PASSAGE TO READ
------

On April 13, more than 500 CEOs and other power brokers gathered in Washington, D.C. to join Semafor World Economy. Across the five-day event, hundreds of speakers took the stage, including Goldman Sachs President John Waldron, Singapore’s Deputy Prime Minister Gan Kim Yong, and nine sitting U.S. cabinet officials.
In the weeks since the event wrapped, Semafor has been experimenting with how AI models can help produce new insights — and editorial content — about Semafor World Economy. The result is a new AI-assisted editorial product called Semafor Intelligence. Drafted by journalists, the report is based on an analysis by a custom-built AI tool. The first edition boils down countless hours of transcripts from the flagship event into nine key themes about the global economy and where it’s headed.
Each banner topic — including supply chains, the Iran war, and the AI race — leads to a bottom-line analysis and relevant quotes from onstage speakers.

------

INSTRUCTION A
Write out the passage on Semafor World Economy word for word, from "Each banner topic" to "from onstage speakers.".

[Saved data entries]
------

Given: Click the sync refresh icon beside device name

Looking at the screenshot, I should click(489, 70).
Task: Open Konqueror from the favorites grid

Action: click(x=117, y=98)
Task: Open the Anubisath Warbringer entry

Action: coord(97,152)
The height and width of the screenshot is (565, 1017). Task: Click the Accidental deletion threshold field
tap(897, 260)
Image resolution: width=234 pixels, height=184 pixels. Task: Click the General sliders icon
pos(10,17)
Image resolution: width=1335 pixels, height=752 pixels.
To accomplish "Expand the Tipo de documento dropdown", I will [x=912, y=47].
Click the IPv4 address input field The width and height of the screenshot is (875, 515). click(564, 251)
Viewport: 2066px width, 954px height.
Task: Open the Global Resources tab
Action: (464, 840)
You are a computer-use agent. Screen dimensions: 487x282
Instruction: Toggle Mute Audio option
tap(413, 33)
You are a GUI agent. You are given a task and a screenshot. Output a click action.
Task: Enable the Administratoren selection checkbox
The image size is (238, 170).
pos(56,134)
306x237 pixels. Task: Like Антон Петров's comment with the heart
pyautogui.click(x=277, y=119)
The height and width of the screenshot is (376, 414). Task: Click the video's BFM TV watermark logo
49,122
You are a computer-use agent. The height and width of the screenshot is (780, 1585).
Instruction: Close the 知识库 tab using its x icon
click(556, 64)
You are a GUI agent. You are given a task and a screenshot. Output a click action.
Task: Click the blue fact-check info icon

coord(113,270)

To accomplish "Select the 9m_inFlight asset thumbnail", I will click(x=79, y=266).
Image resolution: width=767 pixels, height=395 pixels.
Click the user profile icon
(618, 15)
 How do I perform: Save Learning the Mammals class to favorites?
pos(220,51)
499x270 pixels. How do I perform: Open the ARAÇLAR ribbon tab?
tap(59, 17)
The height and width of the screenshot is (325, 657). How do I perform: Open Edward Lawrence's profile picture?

------

INSTRUCTION B
Give the records again exactly, from their first line through the line with "pyautogui.click(x=277, y=119)".

CORRECT RESULT A
Each banner topic — including supply chains, the Iran war, and the AI race — leads to a bottom-line analysis and relevant quotes from onstage speakers.

CORRECT RESULT B
Given: Click the sync refresh icon beside device name

Looking at the screenshot, I should click(489, 70).
Task: Open Konqueror from the favorites grid

Action: click(x=117, y=98)
Task: Open the Anubisath Warbringer entry

Action: coord(97,152)
The height and width of the screenshot is (565, 1017). Task: Click the Accidental deletion threshold field
tap(897, 260)
Image resolution: width=234 pixels, height=184 pixels. Task: Click the General sliders icon
pos(10,17)
Image resolution: width=1335 pixels, height=752 pixels.
To accomplish "Expand the Tipo de documento dropdown", I will [x=912, y=47].
Click the IPv4 address input field The width and height of the screenshot is (875, 515). click(564, 251)
Viewport: 2066px width, 954px height.
Task: Open the Global Resources tab
Action: (464, 840)
You are a computer-use agent. Screen dimensions: 487x282
Instruction: Toggle Mute Audio option
tap(413, 33)
You are a GUI agent. You are given a task and a screenshot. Output a click action.
Task: Enable the Administratoren selection checkbox
The image size is (238, 170).
pos(56,134)
306x237 pixels. Task: Like Антон Петров's comment with the heart
pyautogui.click(x=277, y=119)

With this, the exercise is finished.